# AIM
Copy the following rows exactly as they appear.

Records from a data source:
◇ ◇ ◇

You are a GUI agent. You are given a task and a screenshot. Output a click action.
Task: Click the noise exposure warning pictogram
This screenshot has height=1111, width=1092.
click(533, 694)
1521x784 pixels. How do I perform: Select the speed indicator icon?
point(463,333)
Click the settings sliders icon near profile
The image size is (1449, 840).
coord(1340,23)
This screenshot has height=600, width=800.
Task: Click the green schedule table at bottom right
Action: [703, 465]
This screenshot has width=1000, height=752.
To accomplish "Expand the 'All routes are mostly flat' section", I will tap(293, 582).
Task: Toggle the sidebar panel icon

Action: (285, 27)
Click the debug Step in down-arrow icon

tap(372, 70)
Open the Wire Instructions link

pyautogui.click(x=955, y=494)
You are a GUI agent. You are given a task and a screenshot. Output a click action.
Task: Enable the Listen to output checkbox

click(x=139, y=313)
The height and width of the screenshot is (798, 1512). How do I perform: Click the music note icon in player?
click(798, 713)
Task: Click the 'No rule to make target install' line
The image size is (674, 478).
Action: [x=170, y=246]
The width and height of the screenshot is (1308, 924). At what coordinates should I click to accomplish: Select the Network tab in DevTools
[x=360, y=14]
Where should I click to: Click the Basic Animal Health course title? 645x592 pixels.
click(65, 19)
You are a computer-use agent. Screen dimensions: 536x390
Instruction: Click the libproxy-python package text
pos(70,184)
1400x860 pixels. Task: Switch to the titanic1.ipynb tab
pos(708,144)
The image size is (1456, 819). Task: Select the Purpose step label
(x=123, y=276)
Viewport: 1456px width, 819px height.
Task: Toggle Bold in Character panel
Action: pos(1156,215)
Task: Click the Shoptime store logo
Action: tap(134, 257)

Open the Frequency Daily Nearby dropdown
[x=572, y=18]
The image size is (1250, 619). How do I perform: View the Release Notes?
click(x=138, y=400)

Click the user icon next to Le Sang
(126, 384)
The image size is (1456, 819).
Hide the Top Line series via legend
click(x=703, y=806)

◇ ◇ ◇

# FULL RESPONSE
You are a GUI agent. You are given a task and a screenshot. Output a click action.
Task: Click the noise exposure warning pictogram
This screenshot has height=1111, width=1092.
click(533, 694)
1521x784 pixels. How do I perform: Select the speed indicator icon?
point(463,333)
Click the settings sliders icon near profile
The image size is (1449, 840).
coord(1340,23)
This screenshot has height=600, width=800.
Task: Click the green schedule table at bottom right
Action: [703, 465]
This screenshot has width=1000, height=752.
To accomplish "Expand the 'All routes are mostly flat' section", I will tap(293, 582).
Task: Toggle the sidebar panel icon

Action: (285, 27)
Click the debug Step in down-arrow icon

tap(372, 70)
Open the Wire Instructions link

pyautogui.click(x=955, y=494)
You are a GUI agent. You are given a task and a screenshot. Output a click action.
Task: Enable the Listen to output checkbox

click(x=139, y=313)
The height and width of the screenshot is (798, 1512). How do I perform: Click the music note icon in player?
click(798, 713)
Task: Click the 'No rule to make target install' line
The image size is (674, 478).
Action: [x=170, y=246]
The width and height of the screenshot is (1308, 924). At what coordinates should I click to accomplish: Select the Network tab in DevTools
[x=360, y=14]
Where should I click to: Click the Basic Animal Health course title? 645x592 pixels.
click(65, 19)
You are a computer-use agent. Screen dimensions: 536x390
Instruction: Click the libproxy-python package text
pos(70,184)
1400x860 pixels. Task: Switch to the titanic1.ipynb tab
pos(708,144)
The image size is (1456, 819). Task: Select the Purpose step label
(x=123, y=276)
Viewport: 1456px width, 819px height.
Task: Toggle Bold in Character panel
Action: pos(1156,215)
Task: Click the Shoptime store logo
Action: tap(134, 257)

Open the Frequency Daily Nearby dropdown
[x=572, y=18]
The image size is (1250, 619). How do I perform: View the Release Notes?
click(x=138, y=400)

Click the user icon next to Le Sang
(126, 384)
The image size is (1456, 819).
Hide the Top Line series via legend
click(x=703, y=806)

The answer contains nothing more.